RIC has provided $2 million in loans since 2012 and that number is expected to grow in the coming years.
“There is a great need in rural communities for financial resources to start small businesses, including farms. Funding from the CDFI Fund will help us determine how to best fill the gap,” says Reynolds.
Another CDFI serving rural communities is California FarmLink, based in Central California. With its $300,000 Small and Emerging CDFI Assistance (SECA) award, California FarmLink plans to improve its products and services for its target market of small, low-income, beginning, and immigrant vegetable and strawberry farmers, many of whom are first time borrowers. Although California crops are typically high value and capital intensive, there are few sources of small loans available to low-income and beginning farmers. Meanwhile, Latino farmers, who make up 70 percent of California FarmLink’s borrowers, not only lack access to business capital, but lack access to management services and are the least likely group to access USDA programs and resources.

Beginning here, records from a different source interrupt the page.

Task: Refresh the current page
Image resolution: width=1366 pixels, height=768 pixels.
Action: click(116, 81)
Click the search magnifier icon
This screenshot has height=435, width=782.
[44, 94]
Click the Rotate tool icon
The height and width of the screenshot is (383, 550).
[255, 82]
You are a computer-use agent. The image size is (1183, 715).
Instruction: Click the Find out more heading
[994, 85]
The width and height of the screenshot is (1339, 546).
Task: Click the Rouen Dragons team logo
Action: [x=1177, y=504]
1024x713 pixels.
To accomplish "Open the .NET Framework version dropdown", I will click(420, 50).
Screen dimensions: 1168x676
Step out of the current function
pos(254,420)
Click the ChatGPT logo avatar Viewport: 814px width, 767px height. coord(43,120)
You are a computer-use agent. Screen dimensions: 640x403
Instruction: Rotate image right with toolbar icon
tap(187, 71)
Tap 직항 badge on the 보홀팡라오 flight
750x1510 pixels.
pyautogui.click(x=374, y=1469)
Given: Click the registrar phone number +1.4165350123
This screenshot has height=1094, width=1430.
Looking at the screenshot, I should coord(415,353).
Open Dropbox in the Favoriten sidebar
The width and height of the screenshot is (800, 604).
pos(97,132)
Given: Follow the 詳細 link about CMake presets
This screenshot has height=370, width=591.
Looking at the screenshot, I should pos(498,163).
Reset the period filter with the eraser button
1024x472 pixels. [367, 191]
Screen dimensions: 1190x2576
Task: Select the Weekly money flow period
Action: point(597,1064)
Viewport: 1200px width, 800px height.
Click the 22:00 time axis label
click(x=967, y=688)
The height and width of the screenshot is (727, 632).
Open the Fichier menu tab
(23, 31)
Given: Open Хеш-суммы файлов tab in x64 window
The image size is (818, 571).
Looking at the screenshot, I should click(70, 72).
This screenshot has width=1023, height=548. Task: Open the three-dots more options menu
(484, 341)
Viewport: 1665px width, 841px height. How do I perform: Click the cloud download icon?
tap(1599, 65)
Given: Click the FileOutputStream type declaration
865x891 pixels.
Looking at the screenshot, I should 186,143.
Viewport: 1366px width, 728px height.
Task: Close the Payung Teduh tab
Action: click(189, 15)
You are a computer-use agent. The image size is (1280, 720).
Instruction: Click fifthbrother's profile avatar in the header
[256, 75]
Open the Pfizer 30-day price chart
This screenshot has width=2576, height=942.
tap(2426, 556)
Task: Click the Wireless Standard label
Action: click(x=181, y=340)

The CDFI Fund’s SECA award will help to expand both microlending and larger commercial farm loans, implement a farm mortgage program, and increase FarmLink’s capacity to assist growers in credit and business management. In a recent study conducted by FarmLink, lack of access to land loans was found to be a primary issue facing small farmers. The farm mortgage program will build upon FarmLink’s existing Land Access program that links farmers with land and helps growers facilitate land leases and purchases.
Financing Options for Small, Beginning, and Socially Disadvantaged Farmers
As recognized by California FarmLink, access to credit and to affordable farmland are some of the biggest barriers new, small, minority, and military veteran farmers face when looking to farm. The U.S. Department of Agriculture’s (USDA) Farm Service Agency (FSA) has several programs that can help with purchasing land, such as the Down Payment Loan Program and Direct and Guaranteed Farm Loan Program. Other USDA programs, such as Microloans and the Farm Storage Facility Loan Program can help farmers with equipment and other investments required for their operations.
Between these programs, several of which have had positive changes announced by USDA in recent months regarding farm storage financing, and increasingly available financing options for CDFIs, the uptick in available resources for farmers has been encouraging.
As USDA plans for the development of the Healthy Food Financing Initiative program established in the 2014 Farm Bill (but which currently lacks any appropriated funding), we urge USDA to consider how the program can help farmers and others in the supply chain with improved access to capital to serve low-income, underserved consumers.